Back to Inuvik for the second round of hearings of the Joint Review Panel. A cold morning (minus 32 degrees C), which is incongruous given that Environment Canada is reporting today that temperatures in northern Alberta and southern Northwest Territories this past winter were a staggering 8 degrees C above normal. This is the area where the Mackenzie Gas Project’s gas pipeline terminates. Winter temperatures across Canada averaged 3.9 degrees C above normal—the warmest winter since records were kept. This warmest winter underlines one of Sierra Club of Canada key concerns about the MGP that climate changes considerations have not been adequately reflected in the design of the natural gas transmissions pipeline and the gathering system of smaller pipelines extending out to the anchor fields. The design of the transmission pipeline is the focus of the Joint Review Panel’s hearings this week.
Rick Luckasavitch gave the opening presentation of behalf of the proponents. The crucial issue emerging out of his presentation is that the Joint Review Panel and National Energy Board will only have the opportunity to review the preliminary engineering design if Imperial Oil has its way prior to licensing the MGP. Detailed engineering would take place after licensing. Most of the permafrost and geotechnical information for the region with discontinuous permafrost north of Norman Wells needed for the detailed engineering design would be collected in the winter 2006-07 or subsequently; neither the JRP nor the NEB would be able to assess this information prior to licencing.
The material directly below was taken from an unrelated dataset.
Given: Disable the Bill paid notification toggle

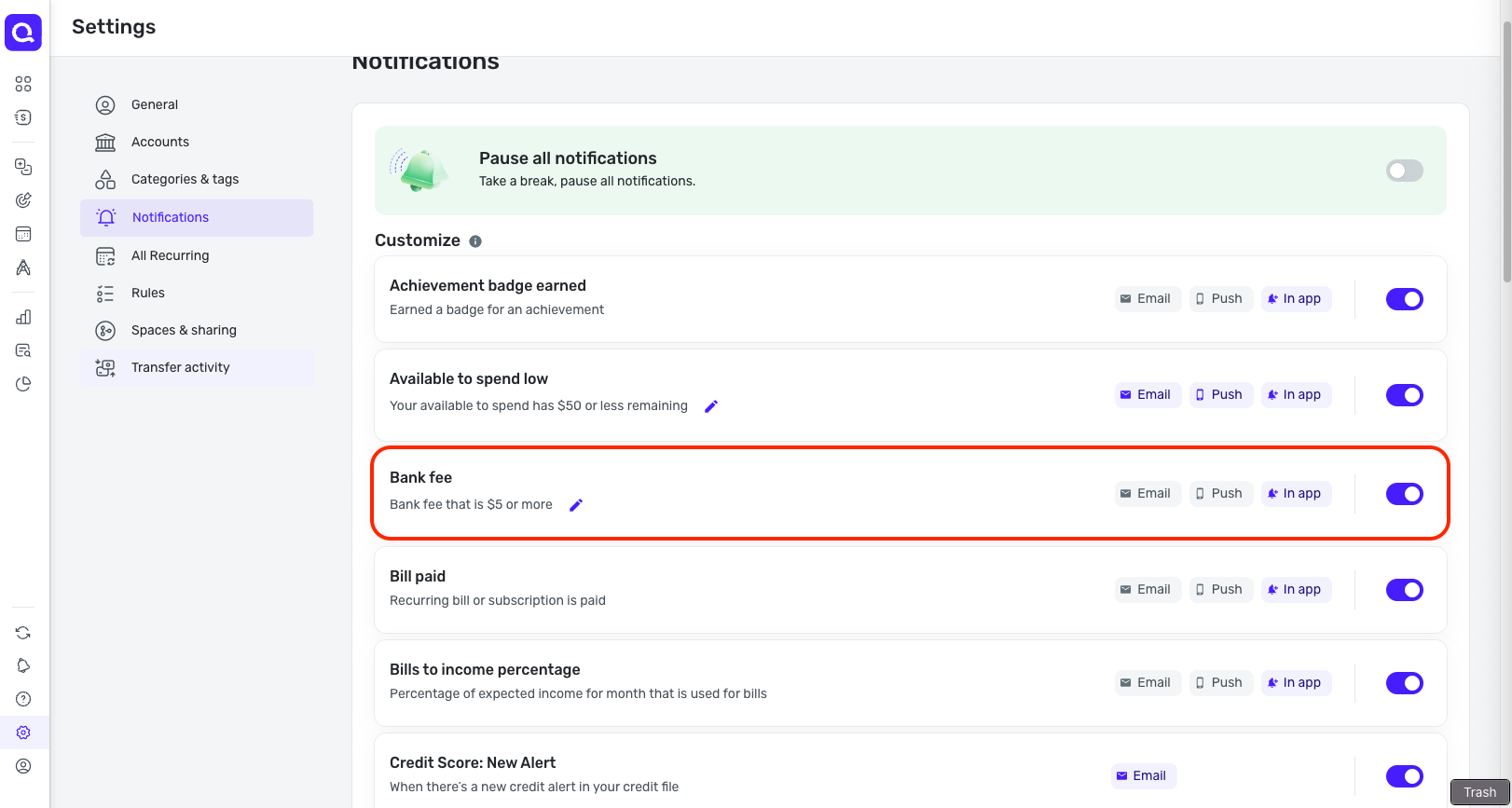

Chuck Brumwell then asked questions on behalf of Environment Canada. In the interchange with the proponents, it became clear that climate change variability (e.g., increasing weather extremes, increases in storm surges and forest fires) had not been taken into consideration in the development of the proposal. On behalf of the proponents, Chris Heuer expressed the view that depth of permafrost thaw is the key factor in determining climate change impact, and that climate change variability is not relevant. Heuer noted that a more conservative estimate of climate warming based on historical weather records rather than the estimate of 0.5 degrees C. warming per decade developed in the 2003 workshop. The more conservative warming rates are now 0.72 degrees C/decade for Inuvik and 0.63 degrees C/decade for northwestern Alberta. .
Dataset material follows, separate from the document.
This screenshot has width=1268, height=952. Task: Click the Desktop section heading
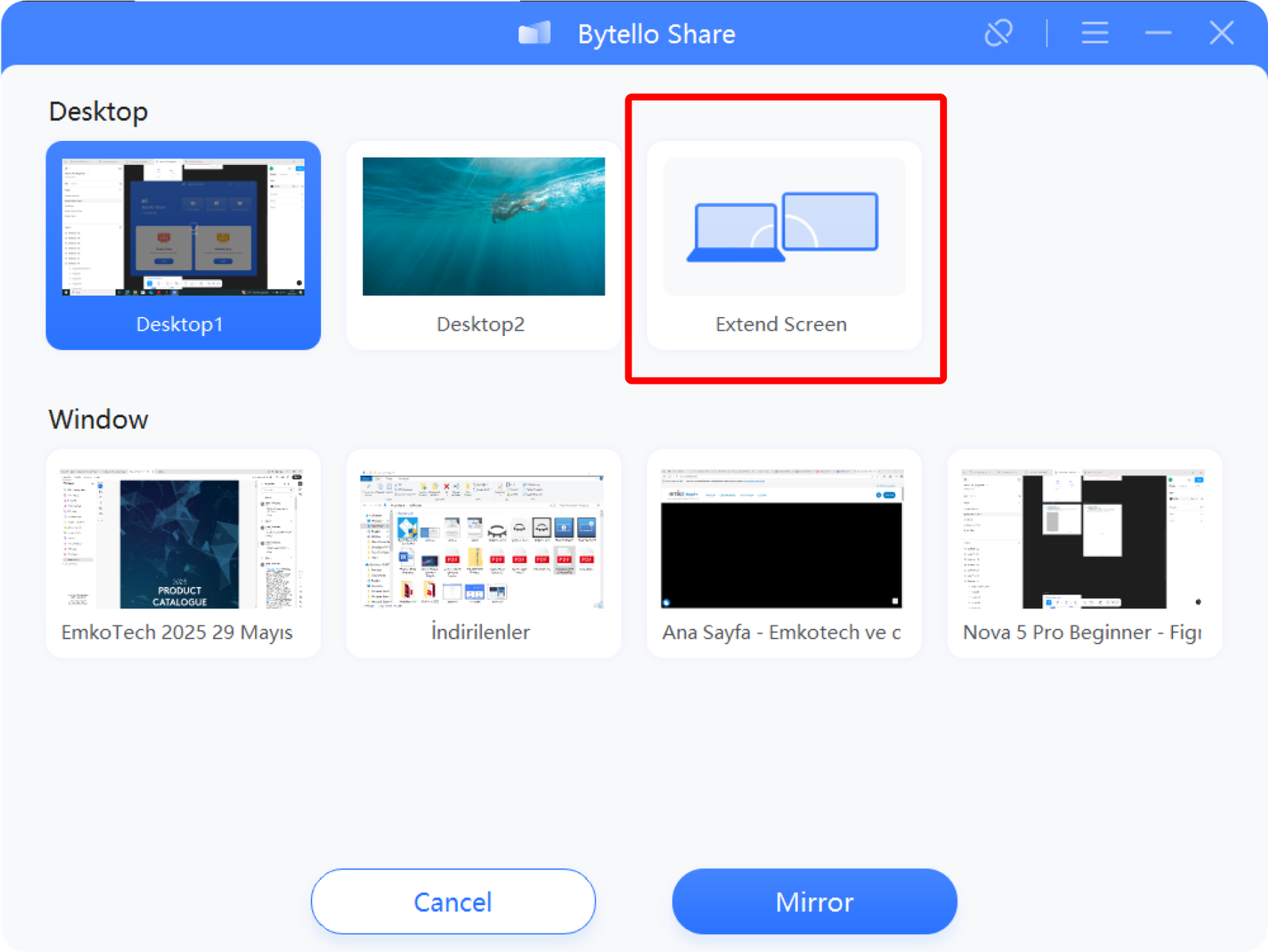(98, 112)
Brumwell also asked about impacts that may be caused if the 21 additional gas fields located in the Kendall Island Bird Sanctuary were brought into production and linked to the MGP gathering system. Luckasavitch refused to answer this question directly, noting that any expansion of the Niglintgak lateral pipeline would be based on the quantity and quality of the gas and timing of the additional developments. He said that the Niglintgak lateral has an additional capacity of 75 million cu ft/day (35 – 40% of its total capacity) to accommodate further developments. He would make not comment on whether the footprint (environmental impact) of any system expansions would be a factor in this decision making.
Mark Lange representing Fisheries and Oceans Canada asked questions about mitigations measures relating to frost bulbs at stream crossings and repairing the stream bottom for streams that have been crossed by pipelines using an open-cut crossing technique.
Margot Burgess, Sharon Smith and John Adams representing Natural Resources Canada asked several good questions. Smith asked the proponent witnesses what experience the team has in designing chilled high pressure gas pipelines in permafrost? A direct answer was not forthcoming. She went on to ask whether the report setting out the criteria to select mitigation methods for each site-specific application is available. The report was promised by the proponents in the third quarter of 2005, and then again for the end of 2005. Luckasavitch indicated that he was not able to provide a date that the report would be tabled with the JRP. Robert Hornall, the JRP chair, indicated that the JRP would like to see it as soon as possible.